Menos de 24 horas después, con su renuncia forzada por las Fuerzas Armadas, se comprobó que ya era demasiado tarde.

Para el analista Issandr el Amrani, autor del prestigioso blog "The Arabist", la intervención televisada de Tantaui fue un "discurso gris que no ofreció un camino claro para pacificar a las multitudes en Tahrir".

Amrani considera que la única salida pasa por "un gesto mucho mayor de lo que Tantaui ofreció anoche, que contenga una visión convincente para el futuro de Egipto".

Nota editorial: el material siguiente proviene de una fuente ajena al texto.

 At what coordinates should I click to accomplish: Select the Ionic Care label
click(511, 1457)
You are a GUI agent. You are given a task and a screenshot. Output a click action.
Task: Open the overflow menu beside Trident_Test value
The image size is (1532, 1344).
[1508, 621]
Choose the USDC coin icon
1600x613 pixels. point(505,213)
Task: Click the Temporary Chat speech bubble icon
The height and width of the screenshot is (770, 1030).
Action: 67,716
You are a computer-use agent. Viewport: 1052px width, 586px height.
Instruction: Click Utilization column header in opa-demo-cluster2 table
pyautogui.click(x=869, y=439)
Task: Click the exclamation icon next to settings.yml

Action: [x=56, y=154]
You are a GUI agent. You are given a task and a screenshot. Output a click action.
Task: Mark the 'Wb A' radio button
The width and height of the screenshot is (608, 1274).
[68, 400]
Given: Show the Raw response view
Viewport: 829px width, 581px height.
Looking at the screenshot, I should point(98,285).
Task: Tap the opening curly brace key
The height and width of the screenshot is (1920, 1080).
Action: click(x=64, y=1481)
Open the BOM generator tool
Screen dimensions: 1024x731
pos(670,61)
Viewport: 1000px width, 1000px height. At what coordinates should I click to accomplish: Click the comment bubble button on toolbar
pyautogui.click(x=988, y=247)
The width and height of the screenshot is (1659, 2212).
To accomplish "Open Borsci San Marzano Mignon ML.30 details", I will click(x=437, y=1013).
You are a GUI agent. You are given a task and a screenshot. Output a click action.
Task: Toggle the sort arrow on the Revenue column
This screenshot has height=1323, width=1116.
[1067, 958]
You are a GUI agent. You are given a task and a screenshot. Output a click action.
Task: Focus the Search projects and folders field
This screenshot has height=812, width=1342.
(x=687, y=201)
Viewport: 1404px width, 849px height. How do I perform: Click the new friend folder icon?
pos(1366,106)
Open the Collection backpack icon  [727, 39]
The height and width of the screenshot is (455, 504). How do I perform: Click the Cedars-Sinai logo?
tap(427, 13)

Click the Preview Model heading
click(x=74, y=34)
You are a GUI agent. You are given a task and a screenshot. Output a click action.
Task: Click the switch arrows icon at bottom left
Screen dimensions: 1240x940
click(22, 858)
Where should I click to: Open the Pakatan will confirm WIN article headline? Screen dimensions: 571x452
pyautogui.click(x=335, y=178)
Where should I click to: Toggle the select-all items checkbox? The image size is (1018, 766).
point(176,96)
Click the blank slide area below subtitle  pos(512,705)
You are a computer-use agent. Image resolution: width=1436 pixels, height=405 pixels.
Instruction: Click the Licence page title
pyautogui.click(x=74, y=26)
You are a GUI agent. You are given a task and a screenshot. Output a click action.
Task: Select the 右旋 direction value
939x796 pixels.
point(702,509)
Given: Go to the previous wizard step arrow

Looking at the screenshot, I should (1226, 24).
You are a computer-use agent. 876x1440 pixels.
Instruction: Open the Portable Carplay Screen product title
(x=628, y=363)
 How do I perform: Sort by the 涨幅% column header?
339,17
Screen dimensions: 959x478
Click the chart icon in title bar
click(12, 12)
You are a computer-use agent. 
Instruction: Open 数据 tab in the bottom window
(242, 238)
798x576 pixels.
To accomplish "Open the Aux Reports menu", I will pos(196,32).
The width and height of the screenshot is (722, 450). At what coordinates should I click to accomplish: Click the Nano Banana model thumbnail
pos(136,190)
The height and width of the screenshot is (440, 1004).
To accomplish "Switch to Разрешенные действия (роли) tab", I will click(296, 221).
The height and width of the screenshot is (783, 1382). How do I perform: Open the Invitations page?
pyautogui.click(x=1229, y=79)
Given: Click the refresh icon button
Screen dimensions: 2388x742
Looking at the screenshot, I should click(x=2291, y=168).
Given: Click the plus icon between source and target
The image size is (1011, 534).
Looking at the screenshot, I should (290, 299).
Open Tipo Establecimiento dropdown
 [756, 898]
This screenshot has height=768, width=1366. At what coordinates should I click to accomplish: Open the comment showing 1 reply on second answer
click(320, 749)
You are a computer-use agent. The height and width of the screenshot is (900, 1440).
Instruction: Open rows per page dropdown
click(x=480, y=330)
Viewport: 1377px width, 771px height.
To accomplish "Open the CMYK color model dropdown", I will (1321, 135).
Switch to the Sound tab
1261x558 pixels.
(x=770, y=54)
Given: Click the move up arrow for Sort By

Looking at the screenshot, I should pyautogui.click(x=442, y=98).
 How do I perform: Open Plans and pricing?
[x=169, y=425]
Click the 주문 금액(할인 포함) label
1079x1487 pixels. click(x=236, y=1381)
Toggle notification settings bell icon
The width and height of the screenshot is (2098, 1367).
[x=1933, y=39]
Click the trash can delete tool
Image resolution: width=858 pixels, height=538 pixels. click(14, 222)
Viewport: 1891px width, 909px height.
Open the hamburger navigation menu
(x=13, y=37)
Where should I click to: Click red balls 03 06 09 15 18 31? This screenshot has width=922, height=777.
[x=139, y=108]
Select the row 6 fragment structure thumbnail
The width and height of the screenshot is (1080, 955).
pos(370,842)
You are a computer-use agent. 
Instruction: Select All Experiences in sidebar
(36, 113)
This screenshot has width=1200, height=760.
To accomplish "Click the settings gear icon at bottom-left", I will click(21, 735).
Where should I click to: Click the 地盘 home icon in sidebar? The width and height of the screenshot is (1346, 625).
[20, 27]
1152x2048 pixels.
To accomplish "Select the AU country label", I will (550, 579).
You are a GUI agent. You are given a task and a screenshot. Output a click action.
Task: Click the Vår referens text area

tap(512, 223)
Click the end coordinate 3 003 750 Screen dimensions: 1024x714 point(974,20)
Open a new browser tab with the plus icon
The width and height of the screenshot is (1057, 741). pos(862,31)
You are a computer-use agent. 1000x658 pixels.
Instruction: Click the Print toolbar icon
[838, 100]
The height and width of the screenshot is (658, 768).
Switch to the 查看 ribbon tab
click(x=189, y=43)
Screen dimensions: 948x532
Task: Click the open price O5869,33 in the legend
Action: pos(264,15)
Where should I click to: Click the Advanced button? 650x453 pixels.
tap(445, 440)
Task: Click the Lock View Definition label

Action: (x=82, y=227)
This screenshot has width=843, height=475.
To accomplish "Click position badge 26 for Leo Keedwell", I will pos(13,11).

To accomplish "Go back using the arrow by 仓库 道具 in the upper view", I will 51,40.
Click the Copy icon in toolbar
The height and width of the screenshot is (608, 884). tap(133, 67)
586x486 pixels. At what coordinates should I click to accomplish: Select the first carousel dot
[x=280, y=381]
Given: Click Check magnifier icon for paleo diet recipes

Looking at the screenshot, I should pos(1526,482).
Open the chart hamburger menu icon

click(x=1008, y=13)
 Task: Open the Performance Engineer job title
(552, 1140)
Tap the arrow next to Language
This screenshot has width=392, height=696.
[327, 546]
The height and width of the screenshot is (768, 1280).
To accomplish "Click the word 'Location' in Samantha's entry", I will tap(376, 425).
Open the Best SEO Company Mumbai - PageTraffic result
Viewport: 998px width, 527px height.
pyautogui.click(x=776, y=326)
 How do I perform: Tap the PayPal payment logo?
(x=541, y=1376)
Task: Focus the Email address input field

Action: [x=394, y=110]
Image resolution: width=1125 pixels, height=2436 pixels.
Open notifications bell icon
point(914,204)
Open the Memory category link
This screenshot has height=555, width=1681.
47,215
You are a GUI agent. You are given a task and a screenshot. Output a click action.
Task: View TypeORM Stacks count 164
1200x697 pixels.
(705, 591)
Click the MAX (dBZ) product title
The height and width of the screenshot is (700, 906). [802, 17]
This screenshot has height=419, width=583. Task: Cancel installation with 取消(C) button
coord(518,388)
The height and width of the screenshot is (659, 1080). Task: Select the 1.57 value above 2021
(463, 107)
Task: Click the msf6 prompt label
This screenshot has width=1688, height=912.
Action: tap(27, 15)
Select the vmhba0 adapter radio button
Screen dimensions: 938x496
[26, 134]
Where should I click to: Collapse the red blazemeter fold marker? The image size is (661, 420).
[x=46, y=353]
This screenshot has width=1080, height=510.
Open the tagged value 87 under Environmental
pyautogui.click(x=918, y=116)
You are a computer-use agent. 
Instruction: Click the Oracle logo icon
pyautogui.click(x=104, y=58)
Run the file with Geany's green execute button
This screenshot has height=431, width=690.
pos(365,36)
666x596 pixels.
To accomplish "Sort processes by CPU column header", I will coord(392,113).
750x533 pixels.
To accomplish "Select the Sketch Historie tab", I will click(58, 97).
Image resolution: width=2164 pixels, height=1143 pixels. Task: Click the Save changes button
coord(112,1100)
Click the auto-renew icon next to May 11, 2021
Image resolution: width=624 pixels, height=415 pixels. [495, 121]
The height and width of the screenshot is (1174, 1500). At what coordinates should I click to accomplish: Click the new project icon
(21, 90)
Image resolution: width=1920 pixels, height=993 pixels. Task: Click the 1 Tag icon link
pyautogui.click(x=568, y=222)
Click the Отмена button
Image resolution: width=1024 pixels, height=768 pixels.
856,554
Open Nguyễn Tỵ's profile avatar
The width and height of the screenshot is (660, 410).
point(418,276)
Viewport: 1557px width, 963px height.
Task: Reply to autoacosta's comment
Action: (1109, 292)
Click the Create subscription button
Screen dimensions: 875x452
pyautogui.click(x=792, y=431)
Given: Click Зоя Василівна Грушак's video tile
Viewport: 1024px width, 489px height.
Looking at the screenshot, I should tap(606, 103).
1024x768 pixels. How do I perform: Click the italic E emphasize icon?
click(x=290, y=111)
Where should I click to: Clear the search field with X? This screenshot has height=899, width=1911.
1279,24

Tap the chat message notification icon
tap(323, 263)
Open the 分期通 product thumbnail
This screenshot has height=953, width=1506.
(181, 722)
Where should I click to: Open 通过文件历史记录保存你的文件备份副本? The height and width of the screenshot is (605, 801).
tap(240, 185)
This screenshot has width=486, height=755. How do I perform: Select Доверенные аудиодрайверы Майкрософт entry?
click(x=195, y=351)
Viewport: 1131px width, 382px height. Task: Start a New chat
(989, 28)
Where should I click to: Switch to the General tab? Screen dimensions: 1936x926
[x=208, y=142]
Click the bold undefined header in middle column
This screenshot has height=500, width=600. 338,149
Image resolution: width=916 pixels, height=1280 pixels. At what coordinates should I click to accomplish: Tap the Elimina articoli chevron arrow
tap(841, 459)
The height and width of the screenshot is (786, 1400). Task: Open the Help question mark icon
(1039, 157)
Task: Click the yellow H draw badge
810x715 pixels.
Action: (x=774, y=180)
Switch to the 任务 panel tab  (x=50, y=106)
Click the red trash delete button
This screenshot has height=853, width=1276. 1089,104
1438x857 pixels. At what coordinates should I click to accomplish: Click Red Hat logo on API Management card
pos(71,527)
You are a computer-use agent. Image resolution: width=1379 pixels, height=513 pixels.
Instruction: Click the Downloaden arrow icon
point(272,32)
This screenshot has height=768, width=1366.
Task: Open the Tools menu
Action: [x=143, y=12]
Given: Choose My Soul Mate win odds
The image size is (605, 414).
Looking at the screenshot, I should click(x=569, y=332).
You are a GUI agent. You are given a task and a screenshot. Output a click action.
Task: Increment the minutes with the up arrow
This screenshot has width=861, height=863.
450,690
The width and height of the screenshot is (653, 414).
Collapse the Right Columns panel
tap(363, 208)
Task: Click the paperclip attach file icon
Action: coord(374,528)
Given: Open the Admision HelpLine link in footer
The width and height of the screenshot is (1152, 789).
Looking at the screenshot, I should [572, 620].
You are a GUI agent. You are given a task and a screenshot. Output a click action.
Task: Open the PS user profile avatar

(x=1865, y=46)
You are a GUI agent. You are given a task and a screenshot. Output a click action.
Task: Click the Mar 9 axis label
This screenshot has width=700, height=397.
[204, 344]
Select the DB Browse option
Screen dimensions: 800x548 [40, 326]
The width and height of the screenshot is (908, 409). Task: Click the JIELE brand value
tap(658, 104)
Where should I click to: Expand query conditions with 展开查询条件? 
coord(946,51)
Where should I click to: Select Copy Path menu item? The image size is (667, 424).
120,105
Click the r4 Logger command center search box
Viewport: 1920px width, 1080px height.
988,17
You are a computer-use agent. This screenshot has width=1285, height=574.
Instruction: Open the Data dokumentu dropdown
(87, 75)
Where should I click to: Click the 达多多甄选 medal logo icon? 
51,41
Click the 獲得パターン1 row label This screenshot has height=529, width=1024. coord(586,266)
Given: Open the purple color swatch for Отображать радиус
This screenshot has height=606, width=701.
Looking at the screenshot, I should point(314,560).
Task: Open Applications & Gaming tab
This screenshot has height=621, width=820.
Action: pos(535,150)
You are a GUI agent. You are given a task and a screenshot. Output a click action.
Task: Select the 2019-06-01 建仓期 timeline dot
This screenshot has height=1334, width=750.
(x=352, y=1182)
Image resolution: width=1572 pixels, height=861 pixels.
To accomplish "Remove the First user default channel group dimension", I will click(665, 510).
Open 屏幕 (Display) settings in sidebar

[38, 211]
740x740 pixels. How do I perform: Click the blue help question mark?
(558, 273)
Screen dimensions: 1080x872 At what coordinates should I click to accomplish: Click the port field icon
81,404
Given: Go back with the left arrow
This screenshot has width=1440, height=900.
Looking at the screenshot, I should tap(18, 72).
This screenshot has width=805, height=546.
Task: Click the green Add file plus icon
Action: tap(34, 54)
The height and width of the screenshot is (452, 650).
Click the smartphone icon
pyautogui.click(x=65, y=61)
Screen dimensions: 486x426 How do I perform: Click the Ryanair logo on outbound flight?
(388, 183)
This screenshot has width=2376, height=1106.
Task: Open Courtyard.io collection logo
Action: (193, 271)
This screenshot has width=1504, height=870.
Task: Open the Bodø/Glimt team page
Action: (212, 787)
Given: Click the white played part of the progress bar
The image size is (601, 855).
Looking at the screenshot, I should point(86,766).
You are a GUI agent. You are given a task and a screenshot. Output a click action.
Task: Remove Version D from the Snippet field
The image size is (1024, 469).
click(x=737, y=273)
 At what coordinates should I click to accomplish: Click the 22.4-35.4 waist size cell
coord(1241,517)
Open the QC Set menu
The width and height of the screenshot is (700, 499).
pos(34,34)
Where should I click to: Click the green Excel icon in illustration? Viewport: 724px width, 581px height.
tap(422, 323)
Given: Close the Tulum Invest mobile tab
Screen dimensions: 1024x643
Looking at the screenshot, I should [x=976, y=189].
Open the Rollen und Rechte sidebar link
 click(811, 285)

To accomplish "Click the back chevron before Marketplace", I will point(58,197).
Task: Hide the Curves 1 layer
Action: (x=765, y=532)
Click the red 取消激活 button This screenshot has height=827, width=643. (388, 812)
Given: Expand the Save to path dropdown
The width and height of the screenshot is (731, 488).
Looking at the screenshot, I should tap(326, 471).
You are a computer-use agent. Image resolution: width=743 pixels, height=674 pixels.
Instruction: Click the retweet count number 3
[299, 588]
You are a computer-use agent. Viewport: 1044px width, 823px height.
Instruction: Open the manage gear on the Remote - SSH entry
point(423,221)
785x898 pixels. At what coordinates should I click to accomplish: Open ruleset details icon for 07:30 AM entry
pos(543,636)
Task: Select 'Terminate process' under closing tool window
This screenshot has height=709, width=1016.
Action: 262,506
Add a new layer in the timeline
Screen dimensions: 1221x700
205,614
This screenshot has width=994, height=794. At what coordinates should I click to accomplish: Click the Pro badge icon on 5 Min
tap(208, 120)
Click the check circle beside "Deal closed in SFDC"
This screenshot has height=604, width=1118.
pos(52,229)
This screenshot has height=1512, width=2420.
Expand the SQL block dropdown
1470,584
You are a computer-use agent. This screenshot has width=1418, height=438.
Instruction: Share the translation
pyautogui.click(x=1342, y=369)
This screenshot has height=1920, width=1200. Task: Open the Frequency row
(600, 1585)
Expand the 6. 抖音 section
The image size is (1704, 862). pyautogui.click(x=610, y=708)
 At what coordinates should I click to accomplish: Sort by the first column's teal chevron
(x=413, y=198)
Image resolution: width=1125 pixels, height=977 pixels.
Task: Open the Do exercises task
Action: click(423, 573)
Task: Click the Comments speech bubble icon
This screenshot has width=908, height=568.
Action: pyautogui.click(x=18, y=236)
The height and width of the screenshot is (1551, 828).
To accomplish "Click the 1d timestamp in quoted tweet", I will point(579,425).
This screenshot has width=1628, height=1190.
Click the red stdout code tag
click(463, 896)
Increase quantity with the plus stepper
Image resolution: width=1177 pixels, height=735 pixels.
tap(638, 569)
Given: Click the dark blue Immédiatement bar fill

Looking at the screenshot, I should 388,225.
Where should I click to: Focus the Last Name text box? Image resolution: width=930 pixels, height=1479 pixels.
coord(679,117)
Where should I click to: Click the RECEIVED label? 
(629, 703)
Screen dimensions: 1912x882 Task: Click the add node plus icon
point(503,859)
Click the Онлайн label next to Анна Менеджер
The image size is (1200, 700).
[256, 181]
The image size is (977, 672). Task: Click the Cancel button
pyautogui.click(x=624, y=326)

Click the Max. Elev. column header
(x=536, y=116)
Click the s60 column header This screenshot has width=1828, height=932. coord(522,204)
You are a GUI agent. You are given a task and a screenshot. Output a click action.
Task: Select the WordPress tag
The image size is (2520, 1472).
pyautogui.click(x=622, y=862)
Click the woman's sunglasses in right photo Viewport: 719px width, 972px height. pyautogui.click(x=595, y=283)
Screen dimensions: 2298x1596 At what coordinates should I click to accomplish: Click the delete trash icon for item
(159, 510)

Lo cierto es que, incluso si la Junta Militar cediese ya el poder a una autoridad civil como reclaman los manifestantes, no está claro quién podría asumir el mando y qué legitimidad le otorgaría Tahrir y el conjunto del país.

Una opción extendida entre los jóvenes de la plaza es un gobierno de unidad nacional en el que estén representadas todas las sensibilidades y se apuntan tres nombres: el premio nobel de la Paz Mohamed el Baradei, el islamista y exmiembro de los Hermanos Musulmanes Abdelmoneim Abul Futuh, y el independiente Hosam Eisa.

Otra opción, como señala Amrani, sería transferir el poder a una consejo de magistrados, que conduciría al país hasta las presidenciales.

Sin embargo, en este momento no parece probable que Tantaui y los generales estén dispuestos a soltar el poder, ni que Tahrir vaya a aceptar cualquier cosa que no sea el fin de la Junta Militar.